→ **Exercise details**: Give the count of lines in the records below that contain "Facebook", and say nothing more.

Stored data

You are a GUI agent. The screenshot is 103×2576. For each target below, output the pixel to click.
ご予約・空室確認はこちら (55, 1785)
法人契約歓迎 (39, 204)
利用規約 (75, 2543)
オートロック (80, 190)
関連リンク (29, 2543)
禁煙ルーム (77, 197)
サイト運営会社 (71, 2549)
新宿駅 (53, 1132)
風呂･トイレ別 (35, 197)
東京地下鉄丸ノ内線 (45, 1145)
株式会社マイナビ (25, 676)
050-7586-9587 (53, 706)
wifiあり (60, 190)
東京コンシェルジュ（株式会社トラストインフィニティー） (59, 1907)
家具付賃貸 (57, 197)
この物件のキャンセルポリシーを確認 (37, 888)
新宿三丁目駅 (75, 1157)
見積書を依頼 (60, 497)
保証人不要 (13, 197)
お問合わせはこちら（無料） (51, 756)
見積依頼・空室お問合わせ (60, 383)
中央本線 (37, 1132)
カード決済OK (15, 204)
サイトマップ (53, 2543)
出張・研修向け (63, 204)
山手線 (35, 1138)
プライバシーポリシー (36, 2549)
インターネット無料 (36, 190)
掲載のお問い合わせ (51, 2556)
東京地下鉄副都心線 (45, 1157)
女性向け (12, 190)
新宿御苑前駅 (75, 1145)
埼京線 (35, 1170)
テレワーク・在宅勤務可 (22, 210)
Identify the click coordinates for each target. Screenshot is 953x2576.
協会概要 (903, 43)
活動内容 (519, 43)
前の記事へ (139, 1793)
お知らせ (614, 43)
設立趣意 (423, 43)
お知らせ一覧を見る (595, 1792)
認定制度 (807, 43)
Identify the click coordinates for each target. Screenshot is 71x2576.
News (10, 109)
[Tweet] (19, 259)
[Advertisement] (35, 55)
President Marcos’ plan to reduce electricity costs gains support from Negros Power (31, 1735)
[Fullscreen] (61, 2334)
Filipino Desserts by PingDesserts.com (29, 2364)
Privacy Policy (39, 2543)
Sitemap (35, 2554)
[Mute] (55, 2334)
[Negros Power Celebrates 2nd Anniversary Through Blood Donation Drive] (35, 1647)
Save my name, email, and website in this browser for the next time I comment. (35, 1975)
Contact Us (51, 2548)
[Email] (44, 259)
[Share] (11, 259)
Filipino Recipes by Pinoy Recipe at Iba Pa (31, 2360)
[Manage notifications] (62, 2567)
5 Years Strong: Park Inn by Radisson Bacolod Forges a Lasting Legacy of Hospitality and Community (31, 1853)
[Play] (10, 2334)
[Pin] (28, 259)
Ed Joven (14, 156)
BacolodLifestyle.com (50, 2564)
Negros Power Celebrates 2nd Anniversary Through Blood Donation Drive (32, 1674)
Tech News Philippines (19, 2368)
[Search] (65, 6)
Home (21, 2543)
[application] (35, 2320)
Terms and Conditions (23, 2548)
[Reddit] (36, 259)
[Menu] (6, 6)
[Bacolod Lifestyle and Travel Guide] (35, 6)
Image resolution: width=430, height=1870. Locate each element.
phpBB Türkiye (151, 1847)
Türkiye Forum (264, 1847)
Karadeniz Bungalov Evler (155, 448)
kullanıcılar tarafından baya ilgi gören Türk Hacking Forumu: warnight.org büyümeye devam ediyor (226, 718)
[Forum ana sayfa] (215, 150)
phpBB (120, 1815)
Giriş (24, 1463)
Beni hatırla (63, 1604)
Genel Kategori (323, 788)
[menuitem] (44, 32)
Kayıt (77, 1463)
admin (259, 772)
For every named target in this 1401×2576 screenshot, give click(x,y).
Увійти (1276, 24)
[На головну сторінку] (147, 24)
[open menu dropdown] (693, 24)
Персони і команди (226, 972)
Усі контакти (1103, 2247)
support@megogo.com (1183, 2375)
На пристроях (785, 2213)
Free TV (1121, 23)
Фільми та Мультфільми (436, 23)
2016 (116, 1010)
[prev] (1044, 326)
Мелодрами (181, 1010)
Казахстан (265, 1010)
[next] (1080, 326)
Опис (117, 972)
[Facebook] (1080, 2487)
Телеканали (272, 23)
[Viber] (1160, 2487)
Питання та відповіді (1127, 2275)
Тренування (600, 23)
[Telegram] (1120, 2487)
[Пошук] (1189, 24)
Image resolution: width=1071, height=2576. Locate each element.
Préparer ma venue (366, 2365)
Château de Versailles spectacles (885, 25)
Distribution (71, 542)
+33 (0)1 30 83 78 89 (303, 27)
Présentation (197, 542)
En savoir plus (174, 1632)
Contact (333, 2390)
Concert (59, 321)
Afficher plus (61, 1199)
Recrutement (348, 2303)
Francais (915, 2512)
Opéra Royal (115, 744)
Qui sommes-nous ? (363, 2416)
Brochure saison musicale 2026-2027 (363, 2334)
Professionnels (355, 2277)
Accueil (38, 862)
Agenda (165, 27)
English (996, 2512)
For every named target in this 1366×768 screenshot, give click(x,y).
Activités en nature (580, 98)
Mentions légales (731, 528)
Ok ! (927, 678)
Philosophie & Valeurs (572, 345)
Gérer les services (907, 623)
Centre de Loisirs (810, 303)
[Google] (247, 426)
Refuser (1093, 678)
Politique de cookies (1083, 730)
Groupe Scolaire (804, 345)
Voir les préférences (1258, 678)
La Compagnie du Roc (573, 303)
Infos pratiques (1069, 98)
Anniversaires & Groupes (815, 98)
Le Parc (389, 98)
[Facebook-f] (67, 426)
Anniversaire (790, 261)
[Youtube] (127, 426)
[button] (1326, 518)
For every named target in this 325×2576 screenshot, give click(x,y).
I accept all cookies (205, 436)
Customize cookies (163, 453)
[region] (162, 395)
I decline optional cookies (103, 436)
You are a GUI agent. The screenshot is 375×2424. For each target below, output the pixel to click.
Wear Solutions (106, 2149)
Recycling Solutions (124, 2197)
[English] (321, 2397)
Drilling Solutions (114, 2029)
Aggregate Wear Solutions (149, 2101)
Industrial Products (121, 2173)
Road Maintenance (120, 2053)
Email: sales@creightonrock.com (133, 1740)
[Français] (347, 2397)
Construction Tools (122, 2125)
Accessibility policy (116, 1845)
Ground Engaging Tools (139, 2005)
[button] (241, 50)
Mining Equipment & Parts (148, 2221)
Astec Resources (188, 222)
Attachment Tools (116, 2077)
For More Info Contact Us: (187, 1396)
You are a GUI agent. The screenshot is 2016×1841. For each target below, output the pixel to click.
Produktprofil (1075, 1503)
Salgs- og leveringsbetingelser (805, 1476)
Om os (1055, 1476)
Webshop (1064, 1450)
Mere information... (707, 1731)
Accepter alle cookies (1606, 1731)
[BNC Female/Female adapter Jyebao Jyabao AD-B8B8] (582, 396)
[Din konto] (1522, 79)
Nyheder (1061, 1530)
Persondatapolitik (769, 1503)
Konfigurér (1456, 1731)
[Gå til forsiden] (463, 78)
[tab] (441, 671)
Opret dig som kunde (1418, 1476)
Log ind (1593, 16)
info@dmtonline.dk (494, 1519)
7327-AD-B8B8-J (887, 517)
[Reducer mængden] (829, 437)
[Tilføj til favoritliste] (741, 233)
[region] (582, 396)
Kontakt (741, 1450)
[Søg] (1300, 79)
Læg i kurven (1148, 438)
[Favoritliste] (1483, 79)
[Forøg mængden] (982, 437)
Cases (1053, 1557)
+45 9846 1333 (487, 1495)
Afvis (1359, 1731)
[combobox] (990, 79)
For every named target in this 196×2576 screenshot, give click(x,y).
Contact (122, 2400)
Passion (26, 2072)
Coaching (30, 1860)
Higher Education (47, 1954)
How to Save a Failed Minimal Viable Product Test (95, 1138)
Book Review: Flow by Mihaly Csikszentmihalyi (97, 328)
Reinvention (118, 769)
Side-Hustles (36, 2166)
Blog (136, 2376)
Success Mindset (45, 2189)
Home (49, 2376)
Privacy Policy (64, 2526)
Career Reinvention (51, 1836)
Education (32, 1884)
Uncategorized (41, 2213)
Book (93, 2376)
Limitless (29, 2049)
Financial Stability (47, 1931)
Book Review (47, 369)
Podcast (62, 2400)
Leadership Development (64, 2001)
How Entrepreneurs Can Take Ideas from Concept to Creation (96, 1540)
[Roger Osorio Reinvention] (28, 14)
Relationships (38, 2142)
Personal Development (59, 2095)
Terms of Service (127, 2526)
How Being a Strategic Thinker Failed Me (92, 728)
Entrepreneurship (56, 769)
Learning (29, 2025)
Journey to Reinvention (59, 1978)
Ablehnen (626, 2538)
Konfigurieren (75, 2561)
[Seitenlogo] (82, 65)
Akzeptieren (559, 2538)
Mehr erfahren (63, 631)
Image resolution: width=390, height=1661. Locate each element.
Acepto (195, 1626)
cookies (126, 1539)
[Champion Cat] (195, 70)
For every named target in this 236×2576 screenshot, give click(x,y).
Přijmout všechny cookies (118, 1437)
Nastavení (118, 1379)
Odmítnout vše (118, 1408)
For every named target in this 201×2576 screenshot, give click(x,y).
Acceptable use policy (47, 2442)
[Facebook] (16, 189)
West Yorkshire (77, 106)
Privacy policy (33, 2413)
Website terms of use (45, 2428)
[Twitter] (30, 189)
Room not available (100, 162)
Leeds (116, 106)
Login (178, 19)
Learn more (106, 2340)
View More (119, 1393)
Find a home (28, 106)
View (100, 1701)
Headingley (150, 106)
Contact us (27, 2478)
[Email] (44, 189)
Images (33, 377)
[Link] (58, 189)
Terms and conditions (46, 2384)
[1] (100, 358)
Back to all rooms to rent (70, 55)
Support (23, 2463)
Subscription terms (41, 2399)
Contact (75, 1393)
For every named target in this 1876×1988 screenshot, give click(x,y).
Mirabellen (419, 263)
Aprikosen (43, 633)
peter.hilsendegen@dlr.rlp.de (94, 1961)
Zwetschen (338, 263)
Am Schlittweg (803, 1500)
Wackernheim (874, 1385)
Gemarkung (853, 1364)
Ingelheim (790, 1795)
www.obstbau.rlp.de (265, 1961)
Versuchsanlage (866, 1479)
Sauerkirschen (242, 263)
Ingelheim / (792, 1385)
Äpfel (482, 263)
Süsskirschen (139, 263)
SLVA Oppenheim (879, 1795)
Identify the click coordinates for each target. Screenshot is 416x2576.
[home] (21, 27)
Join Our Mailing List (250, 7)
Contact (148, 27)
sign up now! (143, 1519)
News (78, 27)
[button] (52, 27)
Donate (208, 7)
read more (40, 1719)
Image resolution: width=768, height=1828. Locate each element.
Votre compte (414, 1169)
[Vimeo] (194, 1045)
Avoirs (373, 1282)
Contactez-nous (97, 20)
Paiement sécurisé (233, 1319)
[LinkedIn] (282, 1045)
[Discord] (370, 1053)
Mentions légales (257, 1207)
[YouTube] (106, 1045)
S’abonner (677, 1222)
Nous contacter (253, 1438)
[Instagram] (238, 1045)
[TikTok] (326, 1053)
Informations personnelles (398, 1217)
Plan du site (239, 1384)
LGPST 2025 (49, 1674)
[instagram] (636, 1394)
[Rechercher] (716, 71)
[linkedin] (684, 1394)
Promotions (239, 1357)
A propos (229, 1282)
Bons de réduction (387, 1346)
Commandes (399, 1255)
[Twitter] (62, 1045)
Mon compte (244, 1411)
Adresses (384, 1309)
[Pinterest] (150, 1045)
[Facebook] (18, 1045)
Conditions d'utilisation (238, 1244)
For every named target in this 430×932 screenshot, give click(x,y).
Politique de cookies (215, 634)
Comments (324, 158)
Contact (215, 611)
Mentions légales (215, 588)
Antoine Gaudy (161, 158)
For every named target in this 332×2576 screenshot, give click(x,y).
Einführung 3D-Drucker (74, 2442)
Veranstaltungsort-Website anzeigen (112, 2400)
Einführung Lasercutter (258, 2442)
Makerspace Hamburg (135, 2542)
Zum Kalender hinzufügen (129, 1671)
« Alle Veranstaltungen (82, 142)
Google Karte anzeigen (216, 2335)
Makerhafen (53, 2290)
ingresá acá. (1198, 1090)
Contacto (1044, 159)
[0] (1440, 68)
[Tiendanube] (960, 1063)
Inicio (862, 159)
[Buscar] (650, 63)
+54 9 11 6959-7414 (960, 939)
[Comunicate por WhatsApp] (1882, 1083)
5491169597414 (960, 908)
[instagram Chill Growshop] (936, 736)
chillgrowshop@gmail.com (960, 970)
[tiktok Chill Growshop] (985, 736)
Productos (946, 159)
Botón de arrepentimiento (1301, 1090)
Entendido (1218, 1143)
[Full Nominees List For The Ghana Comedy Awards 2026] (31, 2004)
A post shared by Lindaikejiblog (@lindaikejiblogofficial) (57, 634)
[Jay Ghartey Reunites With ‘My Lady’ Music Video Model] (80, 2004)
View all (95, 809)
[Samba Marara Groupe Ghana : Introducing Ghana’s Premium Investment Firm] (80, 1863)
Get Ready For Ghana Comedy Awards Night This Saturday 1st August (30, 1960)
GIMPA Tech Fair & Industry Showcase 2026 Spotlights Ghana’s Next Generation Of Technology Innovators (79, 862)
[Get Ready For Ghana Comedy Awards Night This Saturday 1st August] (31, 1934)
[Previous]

→ **Response area**: 4